Effective climate action plays a critical role in complying with countries’ national commitments and achieving net-zero targets. In 2023, only a modest expansion of 2% in countries’ climate policy effort was recorded. To achieve the Paris Agreement temperature goals, climate action must increase significantly. Chapter 1 of this report showed that current Nationally Determined Contributions (NDCs) and net-zero targets are not in line with limiting global warming to 1.5°C or 2°C, indicating an ambition gap. According to the first Global Stocktake1, policies implemented by the end of 2020 were insufficient to meet countries’ NDCs, indicating an implementation gap as well (UNFCCC, 2023[1]).
This section provides a snapshot of key developments in climate policies in 2023 based on the Climate Actions and Policies Measurement Framework (CAPMF) developed under the International Programme for Action on Climate (IPAC).2 The CAPMF tracks trends in climate mitigation action of governments by considering both adoption and stringency (i.e. the degree to which policies incentivise or enable GHG emission reduction)3 of policies for OECD and partner countries, excluding the USA (Nachtigall et al., 2022[2]).

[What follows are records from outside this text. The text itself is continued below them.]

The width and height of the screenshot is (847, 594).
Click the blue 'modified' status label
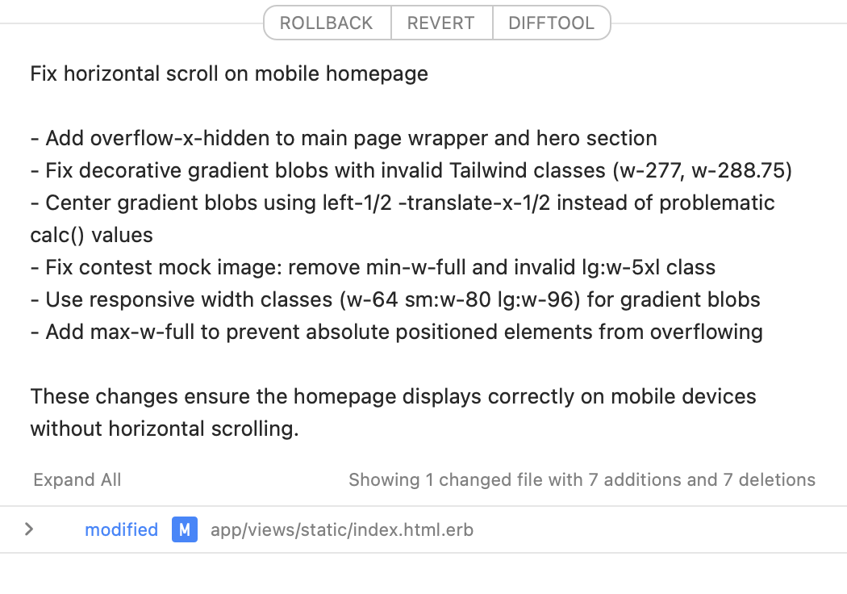[121, 529]
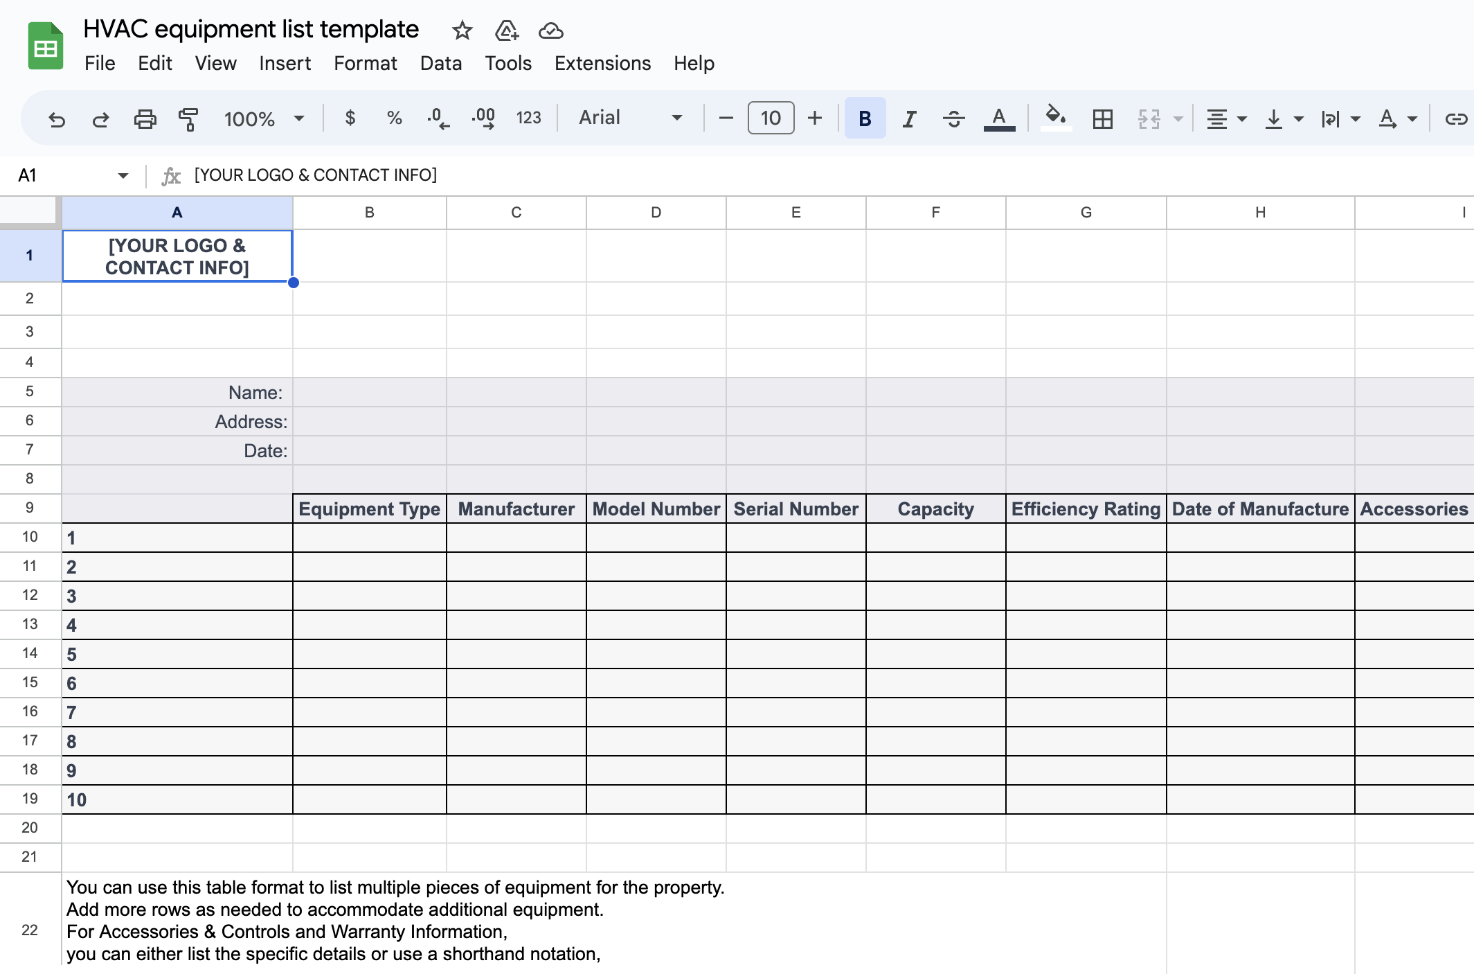Open the borders menu
This screenshot has width=1474, height=974.
click(1102, 118)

It identifies 130 policies covering a broad range of instrument types (e.g. market-based, non-market-based) and other climate policy actions (e.g. climate targets, climate governance, climate data). These account for around 75% of the instruments listed in the Intergovernmental Panel on Climate Change (IPCC) Sixth Assessment Report (IPCC, 2022[3]). Moreover, the CAPMF also covers important sector-specific policies responsible for around 89% of greenhouse (GHG) emissions in OECD and OECD partner countries.

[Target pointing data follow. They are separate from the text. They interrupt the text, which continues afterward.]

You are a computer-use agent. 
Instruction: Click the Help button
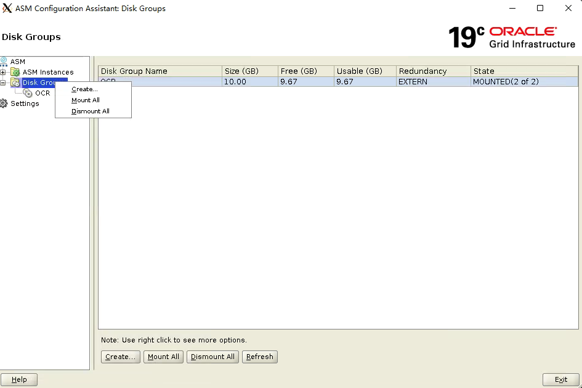[x=18, y=379]
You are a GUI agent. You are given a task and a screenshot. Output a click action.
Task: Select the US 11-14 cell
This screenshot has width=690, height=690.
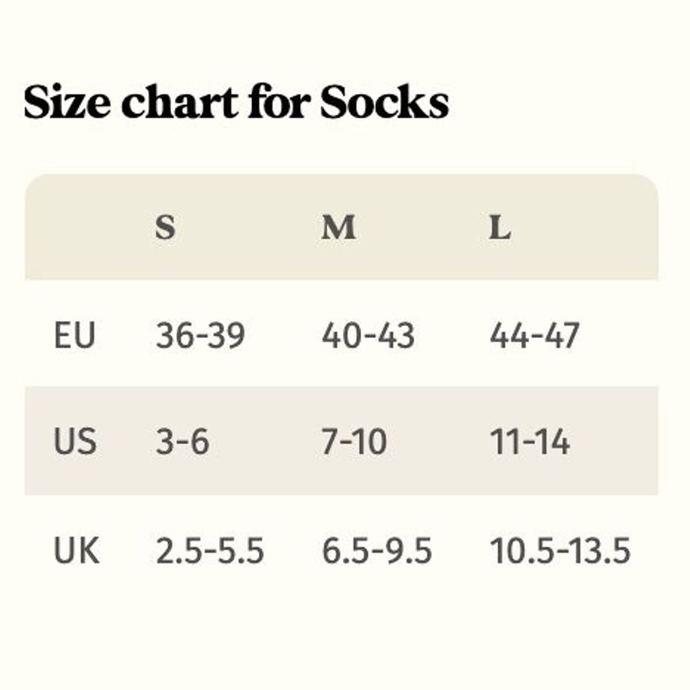tap(530, 441)
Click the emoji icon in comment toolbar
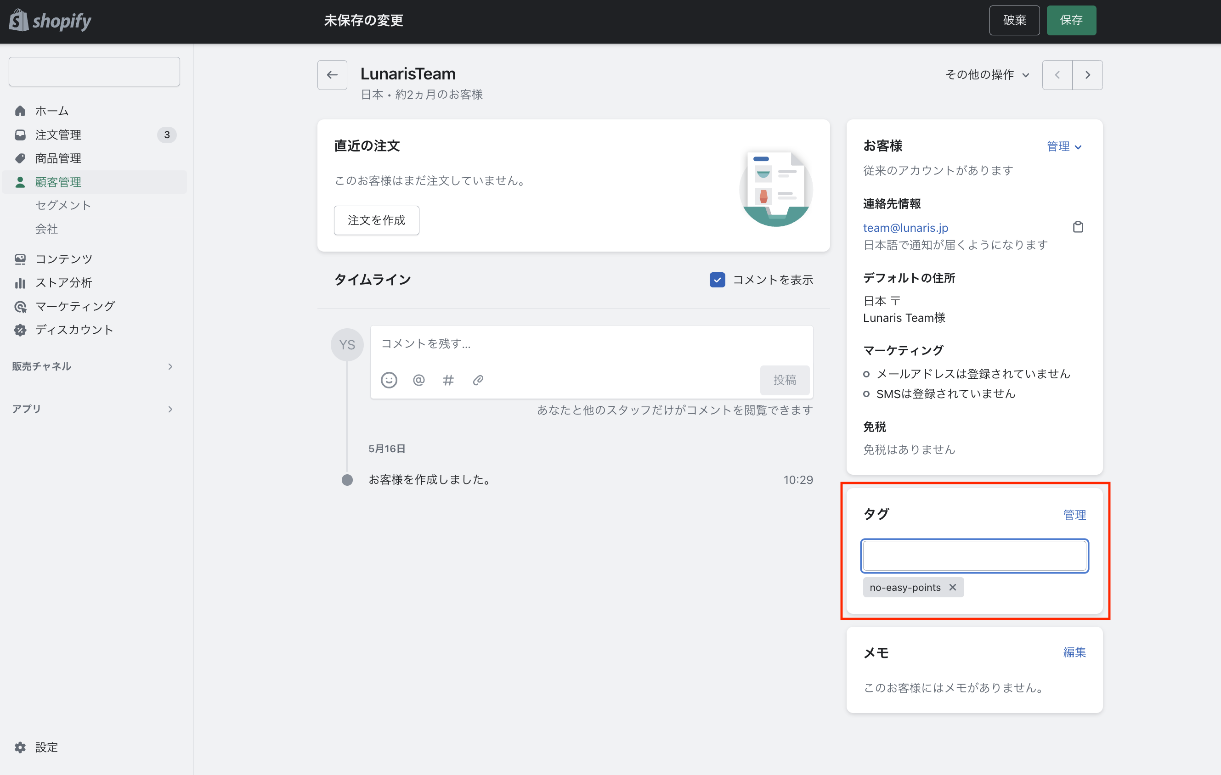The image size is (1221, 775). click(x=389, y=380)
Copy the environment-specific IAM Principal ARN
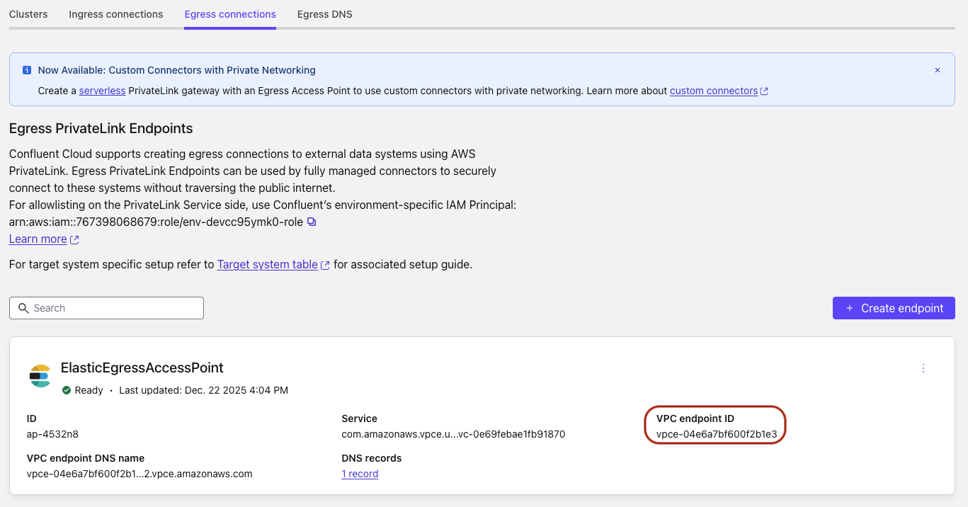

The primary objective of the CAPMF is to track the evolution and stringency of government national climate mitigation policies over time (1990 to 2023). It collects a broad set of harmonised data that is internationally comparable and suitable for a broad-based quantitative and qualitative analysis. However, it has some limitations and, hence, should be interpreted carefully. 4 First, the coverage is not global; it covers 50 jurisdictions including the European Union as a bloc. It considers all countries covered under IPAC except the United States, since the CAPMF does not fully capture its climate action. Second, due to data availability constraints, the CAPMF does not collect data on all policies, for example, it does not fully capture new climate policies such as carbon abatement payment or pledges (e.g. Global Renewables and Energy Efficiency Pledge) (COP28 UAE, 2023[4]) nor does it include ETS II, which will only become fully operational by 2027. Efforts are underway to expand the policy coverage of the CAPMF to better reflect countries’ policy approaches and capture more recent policy developments. Finally, the results of the CAPMF should be interpreted in a descriptive rather than prescriptive way (see Annex for more details).
Notwithstanding these limitations, the CAPMF is a valuable database that provides insights into increasingly complex and varied climate policy approaches across countries. It has already been used in several studies and served as a foundation for evidence-based policy recommendations (D’Arcangelo, Kruse and Pisu, 2023[5]; Stechemesser et al., 2024[6]).